IEEE Floating Point, 64 Bit: How are Exponents Translated into Ranges?

In summary: It's a bit ungainly in computers. One problem: This scheme has a positive zero and a negative zero. This means special logic is needed to deal with the fact that these bitwise unequal values represent the same number.
  • #1
STEMucator
Homework Helper
2,076
140

Homework Statement



This is not a homework problem, but rather a concern I had while reading. Not sure where I should've put this thread.

Homework Equations


The Attempt at a Solution



I was reading about how integers/floating point numbers were stored in a computer. For an n-bit word, the range of values stored would be from ##[-2^{n-1}, 2^{n-1} - 1]##.

The MATLAB environment follows the IEEE double-precision format specification where 8 bytes (or 64 bits) are used to represent floating point numbers. The first bit is used for the sign of the whole number. 11 bits are used for the exponent, 1 for the sign and 10 for the exponent itself. 52 bits are set aside for the mantissa.

Would this mean the 11 bits used for the exponent translate into a range from ##[-1024, 1023]##? The book seems to list it as ##[-1022, 1023]## , though I'm not sure why.

The largest positive real number, smallest positive real number and the machine epsilon would make much more sense if I could sort that bit out.
 
Physics news on Phys.org
  • #2
The book is correct. The two exponent values of all-zero-bits and all-one-bits have special meanings (denormalized numbers and NaNs), so the range of "normal" exponents is 2 less than you might expect.
 
  • #3
AlephZero said:
The book is correct. The two exponent values of all-zero-bits and all-one-bits have special meanings (denormalized numbers and NaNs), so the range of "normal" exponents is 2 less than you might expect.

So I'm assuming ##-1024## and ##-1023## are reserved for those purposes?
 
  • #4
Zondrina said:
So I'm assuming ##-1024## and ##-1023## are reserved for those purposes?

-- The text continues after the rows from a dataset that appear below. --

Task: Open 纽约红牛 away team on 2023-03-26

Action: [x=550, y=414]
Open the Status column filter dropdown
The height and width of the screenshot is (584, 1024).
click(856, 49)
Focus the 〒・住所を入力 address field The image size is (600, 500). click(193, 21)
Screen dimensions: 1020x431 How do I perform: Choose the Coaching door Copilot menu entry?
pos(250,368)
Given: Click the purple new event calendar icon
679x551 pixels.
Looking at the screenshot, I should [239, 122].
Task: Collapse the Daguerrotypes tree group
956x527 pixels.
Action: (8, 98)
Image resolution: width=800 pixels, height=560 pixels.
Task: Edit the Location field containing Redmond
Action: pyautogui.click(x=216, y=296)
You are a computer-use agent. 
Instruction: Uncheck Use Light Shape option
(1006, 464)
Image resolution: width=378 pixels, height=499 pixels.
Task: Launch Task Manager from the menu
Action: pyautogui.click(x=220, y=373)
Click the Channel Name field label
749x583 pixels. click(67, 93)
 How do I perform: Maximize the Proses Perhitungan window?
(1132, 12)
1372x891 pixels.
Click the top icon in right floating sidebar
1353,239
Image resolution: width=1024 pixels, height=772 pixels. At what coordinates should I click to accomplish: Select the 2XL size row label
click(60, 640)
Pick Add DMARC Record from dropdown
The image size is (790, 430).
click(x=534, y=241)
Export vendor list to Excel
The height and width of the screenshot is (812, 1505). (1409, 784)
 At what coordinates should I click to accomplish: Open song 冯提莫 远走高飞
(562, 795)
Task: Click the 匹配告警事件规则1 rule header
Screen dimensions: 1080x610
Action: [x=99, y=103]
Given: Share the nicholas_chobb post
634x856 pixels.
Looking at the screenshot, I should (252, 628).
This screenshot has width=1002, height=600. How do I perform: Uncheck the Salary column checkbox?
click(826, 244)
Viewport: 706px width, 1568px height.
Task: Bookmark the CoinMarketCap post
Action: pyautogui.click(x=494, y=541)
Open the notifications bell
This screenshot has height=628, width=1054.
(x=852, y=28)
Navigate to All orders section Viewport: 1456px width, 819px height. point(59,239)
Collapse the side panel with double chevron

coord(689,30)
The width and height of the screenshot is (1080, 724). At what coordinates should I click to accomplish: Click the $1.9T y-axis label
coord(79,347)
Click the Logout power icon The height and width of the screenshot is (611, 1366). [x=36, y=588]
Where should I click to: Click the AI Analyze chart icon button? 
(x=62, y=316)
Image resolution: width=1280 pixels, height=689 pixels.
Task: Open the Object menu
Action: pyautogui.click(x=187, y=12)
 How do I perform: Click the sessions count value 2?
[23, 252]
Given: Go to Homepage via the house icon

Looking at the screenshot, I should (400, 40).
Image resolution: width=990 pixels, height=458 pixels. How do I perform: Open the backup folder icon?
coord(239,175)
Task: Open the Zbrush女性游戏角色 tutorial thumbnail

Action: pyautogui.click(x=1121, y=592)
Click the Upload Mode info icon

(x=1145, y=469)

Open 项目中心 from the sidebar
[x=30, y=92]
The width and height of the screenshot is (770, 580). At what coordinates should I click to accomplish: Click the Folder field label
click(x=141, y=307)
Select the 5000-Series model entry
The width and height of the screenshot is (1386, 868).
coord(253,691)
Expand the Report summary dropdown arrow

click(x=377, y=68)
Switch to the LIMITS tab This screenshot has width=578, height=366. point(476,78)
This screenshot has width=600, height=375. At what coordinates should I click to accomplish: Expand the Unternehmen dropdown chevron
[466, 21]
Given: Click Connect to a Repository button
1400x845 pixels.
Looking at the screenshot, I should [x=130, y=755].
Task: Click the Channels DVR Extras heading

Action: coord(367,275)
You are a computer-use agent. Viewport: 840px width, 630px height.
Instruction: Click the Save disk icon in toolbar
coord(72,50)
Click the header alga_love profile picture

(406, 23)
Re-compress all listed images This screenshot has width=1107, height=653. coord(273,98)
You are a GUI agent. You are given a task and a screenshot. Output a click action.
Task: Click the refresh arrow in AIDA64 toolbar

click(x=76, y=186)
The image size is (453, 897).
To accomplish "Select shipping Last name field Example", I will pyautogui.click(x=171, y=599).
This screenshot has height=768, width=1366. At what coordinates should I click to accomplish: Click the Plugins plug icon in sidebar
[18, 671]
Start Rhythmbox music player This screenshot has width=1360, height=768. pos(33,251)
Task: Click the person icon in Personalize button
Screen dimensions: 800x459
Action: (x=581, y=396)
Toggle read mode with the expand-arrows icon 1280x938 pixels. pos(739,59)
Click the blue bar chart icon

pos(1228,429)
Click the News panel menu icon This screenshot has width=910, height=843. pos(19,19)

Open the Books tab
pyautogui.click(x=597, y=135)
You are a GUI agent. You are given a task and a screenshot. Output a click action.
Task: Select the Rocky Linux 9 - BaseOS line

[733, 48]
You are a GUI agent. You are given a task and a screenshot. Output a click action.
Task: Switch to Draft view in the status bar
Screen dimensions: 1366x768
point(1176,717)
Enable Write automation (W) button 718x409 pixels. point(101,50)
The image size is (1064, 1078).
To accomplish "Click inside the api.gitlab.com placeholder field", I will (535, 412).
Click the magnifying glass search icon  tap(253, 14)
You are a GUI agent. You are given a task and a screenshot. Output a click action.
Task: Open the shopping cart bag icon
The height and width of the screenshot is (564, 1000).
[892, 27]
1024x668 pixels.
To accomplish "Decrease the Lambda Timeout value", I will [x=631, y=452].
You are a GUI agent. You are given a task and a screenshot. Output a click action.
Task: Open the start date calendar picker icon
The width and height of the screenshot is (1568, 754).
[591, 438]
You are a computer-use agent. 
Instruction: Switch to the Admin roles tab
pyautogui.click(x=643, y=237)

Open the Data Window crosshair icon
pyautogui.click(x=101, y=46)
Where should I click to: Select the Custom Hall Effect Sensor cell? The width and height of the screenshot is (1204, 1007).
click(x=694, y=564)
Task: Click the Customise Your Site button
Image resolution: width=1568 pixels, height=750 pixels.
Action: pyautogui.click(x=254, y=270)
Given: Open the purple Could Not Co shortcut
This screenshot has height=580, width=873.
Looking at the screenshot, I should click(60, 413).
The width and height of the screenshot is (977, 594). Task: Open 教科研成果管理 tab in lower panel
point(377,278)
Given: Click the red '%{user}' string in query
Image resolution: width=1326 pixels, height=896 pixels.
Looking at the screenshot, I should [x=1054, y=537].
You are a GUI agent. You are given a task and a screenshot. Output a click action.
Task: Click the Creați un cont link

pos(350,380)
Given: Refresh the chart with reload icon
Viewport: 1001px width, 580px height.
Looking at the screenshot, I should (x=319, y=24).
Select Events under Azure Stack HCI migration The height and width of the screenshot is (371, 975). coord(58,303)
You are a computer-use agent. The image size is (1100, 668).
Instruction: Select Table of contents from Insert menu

It doesn't really make sense to convert the reserved bit patterns like that.

The 11-bit exponent is interpreted as an unsigned integer and converted to an exponent by subtracting 1023. That gives exponents from ##2^{1-1023}## to ##2^{2046-1023}##, i.e. ##2^{-1022}## to ##2^{+1023}##.

The all zeros bit pattern would convert to an exponent of ##2^{-1023}##, but it is used for denormalized numbers that are easiest to interpret using the exponent ##2^{-1022}## not ##2^{-1023}##.

The all ones bit pattern would convert to ##2^{+1024}## (not your ##2^{-1024}##), but the idea of "an exponent" is meaningless for NaN's. They represent the comcept of "numbers" like ##\pm\infty## and ##0/0##, not actual numbers with a definite numerical value.
 
  • #5
The 11-bit exponent is interpreted as an unsigned integer and converted to an exponent by subtracting 1023.

So an 11 bit exponent has the form: ##\pm bbbbbbbbbb## where each ##b## is a bit (10 bits).

You're telling me the binary exponents ##0000000000## (sub-normal number) and ##1111111111## (NaN) are interpreted as unsigned integers.

##1111111111 = 1 \times 2^9 + 1 \times 2^8 + 1 \times 2^7 + 1 \times 2^6 + 1 \times 2^5 + 1 \times 2^4 + 1 \times 2^3 + 1 \times 2^2 + 1 \times 2^1 + 1 \times 2^0 = 1023##

##0000000000 = 0##

Subtracting from the all ones I get zero.

Subtracting from the all zero I get -1023 as expected.

I'm still slightly confused.
 
  • #6
No, the 11 bits are interpreted as an unsigned number, so it ranges from 0 to 2047. An exponent field of 0 corresponds to either a signed floating-point 0 or a subnormal number, depending on the value of the significand. An exponent field of 2047 corresponds to either infinity or NaN, again depending on the value of the significand.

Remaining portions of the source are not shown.